Arabic script, secret codes, love rebuses: one the finest penmanship manuals of the Italian Renaissance

Rare book: Libro […] nel qual s'insegna à scriver ogni sorte lettera, antica et moderna, di qualunque natione, con le sue regole, et misure, et essempi: et con un breve, et util discorso de le cifre: riveduto nuovamente, & corretto dal proprio autore. Con la giunta di quindici tavole bellissime [A book in which one is taught how to write every kind of letter, ancient and modern, of any nation, with its rules, measurements, and examples: and with a brief and useful discussion of numbers: newly revised and corrected by the author. With the addition of fifteen very beautiful plates]. Rome: Antonio Blado, 1550. Hardcover bound in contemporary dark brown morocco (remboîtage), richly gilt, 5.5 x 8, 63 ff. (without final blank), with woodcut portrait on title-page, numerous woodcut illustrations and printer's device on final verso.

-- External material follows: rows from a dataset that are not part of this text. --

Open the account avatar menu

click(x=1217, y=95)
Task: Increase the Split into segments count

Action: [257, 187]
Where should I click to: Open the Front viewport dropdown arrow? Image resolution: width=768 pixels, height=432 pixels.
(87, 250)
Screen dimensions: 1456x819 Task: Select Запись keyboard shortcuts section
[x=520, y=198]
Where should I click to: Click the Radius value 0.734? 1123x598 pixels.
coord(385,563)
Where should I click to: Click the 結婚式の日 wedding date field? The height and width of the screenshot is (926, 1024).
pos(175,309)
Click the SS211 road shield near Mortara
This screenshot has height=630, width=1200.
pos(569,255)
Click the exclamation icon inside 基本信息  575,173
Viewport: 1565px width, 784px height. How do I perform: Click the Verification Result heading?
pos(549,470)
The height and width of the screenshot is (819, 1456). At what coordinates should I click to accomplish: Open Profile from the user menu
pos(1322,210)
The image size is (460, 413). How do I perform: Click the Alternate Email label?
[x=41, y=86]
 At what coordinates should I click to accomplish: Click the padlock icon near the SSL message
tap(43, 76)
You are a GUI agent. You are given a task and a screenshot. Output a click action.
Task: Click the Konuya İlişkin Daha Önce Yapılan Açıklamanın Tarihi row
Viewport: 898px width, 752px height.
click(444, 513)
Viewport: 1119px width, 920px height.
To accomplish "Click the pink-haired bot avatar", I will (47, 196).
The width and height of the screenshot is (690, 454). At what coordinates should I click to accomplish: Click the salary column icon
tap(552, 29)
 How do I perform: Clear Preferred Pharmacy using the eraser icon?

Rare and early edition of one the finest calligraphy manuals of the Italian Renaissance. First published in 1540 and variously revised, it quickly became the most widely used of all 16th century Italian copy-books. This Blado edition was corrected and expanded by the author "with 15 beautiful plates" showing different styles of penmanship. Among them are several types of chancery hand, decorative initials, specimens of German, French, and Spanish scripts, Greek, Hebrew and Arabic alphabets, a "sonetto figurato" (a love sonnet transcribed as a rebus), backwards or left-handed letters ("mancina"), letters tied together ("trattizata"), as well as an illustration of writing implements.

Also noteworthy are the suggestions for writing a cipher text. In his introduction to Bernard Quaritch's Catalogue 1300 ("Cryptography"), David Kahn, the eminent collector and historian of the subject, confessed that Palatino's book was one of those works which "have eluded me, and […] I still covet" (p. [5]).

Giambattista Palatino (1515-75) was himself a renowned calligrapher and copyist; Hermann Zapf's 'Palatino' font was named in his honour. A composite copy with a few leaves supplied from other copies or later editions. The appealing binding was originally produced for Guglielmo Gonzaga, duke of Mantua (1538-1587): considered authentic by Reiss & Sohn as recently as 2009, it appears in fact to be a remboîtage, tastefully fashioned perhaps around the turn of the century.

One of the most interesting and visually compelling documents of the culture of communication in the modern age.

Condition: Binding laid down on new boards, rebacked, old flyleaves supplied from elsewhere. Some staining and soiling throughout. Leaves C8, F3-6, and H2 supplied from the 1566 edition. A tear in C7; E1 stained and with holes from corroded ink; H7 expertly remargined.